[Epilogue]Episode 23 - Batan Güneş'in ardındaki, Bizim hikâyemiz

156 6 5
                                    

"Eğer doğduğumuz zaman şansımızı ölçen bir makineye girseydik, şu güne kadar hayatta kalmış tüm insanlığın yaklaşık ne kadarı hayatta olurdu?

Anneler, babalar çocuklarından şansız oldukları için vaz geçer miydi?

Ya da bir anne, bebeğinin doğduktan bir kaç ay sonra kaçırılacağını ve buna engel olamayacağını bilse bile yine de yavrusunu hayatta tutar mıydı?

İnsan, kaderini görebilse fakat ona mutlak anlamda hükmedemeyeceğinin de yine farkında olsa yaşamaya devam eder miydi?

Sevgi dolu bir ailede başarılı bir insana dönüşmek üzere büyüyen bir çocukla, molozların altına korkuyla saklanan başka bir çocuğun farkı ne olabilirdi ki? Ten renkleri mi? Yoksa dinleri mi? Ya da doğdukları coğrafya mı?
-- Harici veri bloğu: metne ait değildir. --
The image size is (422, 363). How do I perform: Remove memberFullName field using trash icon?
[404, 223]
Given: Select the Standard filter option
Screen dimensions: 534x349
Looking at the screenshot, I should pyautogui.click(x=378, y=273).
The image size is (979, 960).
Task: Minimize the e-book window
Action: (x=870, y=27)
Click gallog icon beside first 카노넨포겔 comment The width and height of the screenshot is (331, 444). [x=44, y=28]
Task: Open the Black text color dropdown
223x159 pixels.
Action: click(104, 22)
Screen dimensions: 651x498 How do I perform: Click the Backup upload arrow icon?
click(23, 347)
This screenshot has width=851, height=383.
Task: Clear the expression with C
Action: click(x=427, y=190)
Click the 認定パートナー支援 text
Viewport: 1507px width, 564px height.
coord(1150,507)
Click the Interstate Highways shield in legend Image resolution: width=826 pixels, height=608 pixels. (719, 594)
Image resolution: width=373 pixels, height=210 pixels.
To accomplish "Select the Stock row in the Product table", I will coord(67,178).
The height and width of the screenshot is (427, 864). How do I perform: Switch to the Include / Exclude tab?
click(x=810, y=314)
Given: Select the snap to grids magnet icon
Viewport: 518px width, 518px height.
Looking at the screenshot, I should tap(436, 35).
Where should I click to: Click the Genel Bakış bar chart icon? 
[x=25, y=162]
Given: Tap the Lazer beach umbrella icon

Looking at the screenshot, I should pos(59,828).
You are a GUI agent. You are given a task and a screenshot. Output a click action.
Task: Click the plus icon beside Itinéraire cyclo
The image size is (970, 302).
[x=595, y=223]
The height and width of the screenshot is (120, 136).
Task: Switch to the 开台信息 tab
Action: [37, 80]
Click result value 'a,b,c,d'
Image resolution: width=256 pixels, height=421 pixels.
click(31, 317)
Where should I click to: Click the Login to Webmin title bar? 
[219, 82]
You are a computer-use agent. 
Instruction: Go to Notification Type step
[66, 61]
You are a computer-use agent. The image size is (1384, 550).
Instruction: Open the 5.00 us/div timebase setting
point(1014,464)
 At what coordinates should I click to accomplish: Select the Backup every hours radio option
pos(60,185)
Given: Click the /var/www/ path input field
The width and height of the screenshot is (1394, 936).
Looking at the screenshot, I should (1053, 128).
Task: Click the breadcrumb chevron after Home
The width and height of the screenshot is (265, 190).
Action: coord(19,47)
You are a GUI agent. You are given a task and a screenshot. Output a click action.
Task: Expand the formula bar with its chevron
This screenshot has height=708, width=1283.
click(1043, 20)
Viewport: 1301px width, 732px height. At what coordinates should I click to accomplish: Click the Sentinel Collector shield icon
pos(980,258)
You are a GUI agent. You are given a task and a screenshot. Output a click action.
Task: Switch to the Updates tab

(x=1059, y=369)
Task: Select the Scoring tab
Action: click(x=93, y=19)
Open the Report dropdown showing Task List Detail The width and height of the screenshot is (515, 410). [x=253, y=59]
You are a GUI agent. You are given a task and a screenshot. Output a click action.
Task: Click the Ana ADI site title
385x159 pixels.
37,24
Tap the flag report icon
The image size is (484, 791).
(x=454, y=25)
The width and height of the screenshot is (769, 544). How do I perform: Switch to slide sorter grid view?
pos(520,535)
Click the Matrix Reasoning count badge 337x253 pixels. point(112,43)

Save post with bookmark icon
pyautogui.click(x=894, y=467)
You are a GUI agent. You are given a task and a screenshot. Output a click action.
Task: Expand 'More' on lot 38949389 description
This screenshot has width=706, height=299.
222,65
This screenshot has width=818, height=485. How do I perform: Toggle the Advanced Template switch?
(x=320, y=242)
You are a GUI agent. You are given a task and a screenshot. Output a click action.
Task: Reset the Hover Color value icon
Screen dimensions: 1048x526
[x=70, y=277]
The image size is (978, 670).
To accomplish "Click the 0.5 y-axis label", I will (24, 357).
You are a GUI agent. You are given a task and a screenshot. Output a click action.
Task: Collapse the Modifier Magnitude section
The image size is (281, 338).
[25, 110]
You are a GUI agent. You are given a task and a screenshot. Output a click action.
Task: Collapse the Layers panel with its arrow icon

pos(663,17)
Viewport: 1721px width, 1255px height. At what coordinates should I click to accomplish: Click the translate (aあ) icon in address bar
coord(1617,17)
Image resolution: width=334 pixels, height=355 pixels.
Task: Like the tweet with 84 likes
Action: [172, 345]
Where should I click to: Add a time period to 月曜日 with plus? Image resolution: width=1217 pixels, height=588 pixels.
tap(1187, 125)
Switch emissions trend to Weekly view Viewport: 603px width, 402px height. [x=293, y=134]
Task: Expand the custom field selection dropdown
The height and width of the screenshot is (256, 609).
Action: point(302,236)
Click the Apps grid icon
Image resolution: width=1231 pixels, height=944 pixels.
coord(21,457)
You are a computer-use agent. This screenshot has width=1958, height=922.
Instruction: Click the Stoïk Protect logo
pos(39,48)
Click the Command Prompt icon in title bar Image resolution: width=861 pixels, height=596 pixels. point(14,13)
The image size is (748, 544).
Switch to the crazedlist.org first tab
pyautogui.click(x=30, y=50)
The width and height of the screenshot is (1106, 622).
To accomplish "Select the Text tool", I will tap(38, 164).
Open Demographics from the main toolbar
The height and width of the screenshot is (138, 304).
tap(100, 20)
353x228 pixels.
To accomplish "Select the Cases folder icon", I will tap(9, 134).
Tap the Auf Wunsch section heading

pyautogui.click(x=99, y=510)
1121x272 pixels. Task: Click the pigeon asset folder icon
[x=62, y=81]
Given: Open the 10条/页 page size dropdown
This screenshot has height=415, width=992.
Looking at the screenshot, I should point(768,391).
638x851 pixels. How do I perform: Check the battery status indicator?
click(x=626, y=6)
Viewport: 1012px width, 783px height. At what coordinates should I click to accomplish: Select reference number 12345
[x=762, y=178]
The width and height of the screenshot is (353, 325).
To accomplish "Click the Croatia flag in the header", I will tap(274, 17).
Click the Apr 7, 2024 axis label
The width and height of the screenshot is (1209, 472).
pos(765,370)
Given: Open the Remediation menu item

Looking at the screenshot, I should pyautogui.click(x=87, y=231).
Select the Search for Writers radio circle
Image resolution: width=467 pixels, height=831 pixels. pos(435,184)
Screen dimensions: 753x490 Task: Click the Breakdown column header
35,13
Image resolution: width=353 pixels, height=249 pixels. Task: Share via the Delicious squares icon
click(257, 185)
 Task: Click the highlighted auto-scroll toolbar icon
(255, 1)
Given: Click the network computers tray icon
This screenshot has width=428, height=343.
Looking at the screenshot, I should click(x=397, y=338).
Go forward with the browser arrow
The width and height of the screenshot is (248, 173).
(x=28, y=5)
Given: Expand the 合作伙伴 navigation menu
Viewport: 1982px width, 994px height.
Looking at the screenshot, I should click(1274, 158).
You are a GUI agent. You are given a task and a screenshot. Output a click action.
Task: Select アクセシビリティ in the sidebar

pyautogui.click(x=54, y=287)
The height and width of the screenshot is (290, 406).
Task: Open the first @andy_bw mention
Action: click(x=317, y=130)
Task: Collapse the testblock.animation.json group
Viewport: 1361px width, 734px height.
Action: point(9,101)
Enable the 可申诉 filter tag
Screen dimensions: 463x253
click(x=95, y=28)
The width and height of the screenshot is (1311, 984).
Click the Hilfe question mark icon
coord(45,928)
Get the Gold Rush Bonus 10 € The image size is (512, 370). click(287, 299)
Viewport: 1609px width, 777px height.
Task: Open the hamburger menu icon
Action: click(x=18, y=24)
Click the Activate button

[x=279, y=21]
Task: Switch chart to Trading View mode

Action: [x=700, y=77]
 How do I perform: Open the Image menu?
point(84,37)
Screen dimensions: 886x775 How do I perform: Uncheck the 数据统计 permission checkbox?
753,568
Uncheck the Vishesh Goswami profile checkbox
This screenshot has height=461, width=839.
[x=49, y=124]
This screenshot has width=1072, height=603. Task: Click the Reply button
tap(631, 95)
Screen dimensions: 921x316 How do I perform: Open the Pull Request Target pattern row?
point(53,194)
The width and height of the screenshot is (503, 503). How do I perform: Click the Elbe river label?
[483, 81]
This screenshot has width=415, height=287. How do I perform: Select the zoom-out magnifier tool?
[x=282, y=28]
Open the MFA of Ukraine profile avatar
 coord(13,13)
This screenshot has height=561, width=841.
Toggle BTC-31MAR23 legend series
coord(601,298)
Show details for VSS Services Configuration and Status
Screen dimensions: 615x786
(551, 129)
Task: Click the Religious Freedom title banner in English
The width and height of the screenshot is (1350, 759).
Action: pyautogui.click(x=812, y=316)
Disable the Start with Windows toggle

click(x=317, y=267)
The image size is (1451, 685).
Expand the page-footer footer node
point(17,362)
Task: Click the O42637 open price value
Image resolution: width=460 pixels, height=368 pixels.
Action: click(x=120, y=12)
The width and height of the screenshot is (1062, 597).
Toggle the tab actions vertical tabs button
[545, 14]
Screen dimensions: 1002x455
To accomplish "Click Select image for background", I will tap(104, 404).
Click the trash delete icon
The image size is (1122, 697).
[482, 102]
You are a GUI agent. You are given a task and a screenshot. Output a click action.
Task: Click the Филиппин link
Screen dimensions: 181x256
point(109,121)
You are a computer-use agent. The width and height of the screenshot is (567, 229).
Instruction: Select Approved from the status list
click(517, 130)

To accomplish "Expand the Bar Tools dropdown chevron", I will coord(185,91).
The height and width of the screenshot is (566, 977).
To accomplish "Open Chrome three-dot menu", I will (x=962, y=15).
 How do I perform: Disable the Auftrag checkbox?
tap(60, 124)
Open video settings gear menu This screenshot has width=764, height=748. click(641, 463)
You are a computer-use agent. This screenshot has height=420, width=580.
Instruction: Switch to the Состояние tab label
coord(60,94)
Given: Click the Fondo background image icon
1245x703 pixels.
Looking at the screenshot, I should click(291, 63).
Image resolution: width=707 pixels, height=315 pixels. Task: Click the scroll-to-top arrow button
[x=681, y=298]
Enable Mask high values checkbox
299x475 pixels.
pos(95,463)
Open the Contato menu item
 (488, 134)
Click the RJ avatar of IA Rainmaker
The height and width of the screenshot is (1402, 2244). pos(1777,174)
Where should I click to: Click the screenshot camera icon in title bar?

Şimdi de sabah haberleriyle-..."

"Sabah sabah niye boş yapıyor bu radyo?" Park Jimin, kaşlarını çatarak yüzünü ekşitmiş ve sevgilisinin sakince kafeyi açılışa hazırlarken dinlediği radyonun sesini sonuna kadar kısmıştı. Bir kaç saniye anlamsızca parmaklarını küçük boyutlu radyonun üzerinde beklettikten sonra ona seslenen Yoongi'ye dönerek uzattığı toz bezini almıştı.

Jimin kenara çekilmiş yuvarlak masaları yerlerine yerleştirip üzerlerindeki olası tozları temizlerken, Yoongi yeri paspaslamayı bitirerek rengi koyulaşmış kovayı ve paspası arka odaya taşıyordu.

Geri döndüğünde, Jimin büyüğünün durgunlaşmış hâlini fark etmiş ve düşüncelerine dalmış bir şekilde önündeki kahverengi masaya çarpmak üzere olan Yoongi'yi omuzlarından yakalayarak durdurmuştu.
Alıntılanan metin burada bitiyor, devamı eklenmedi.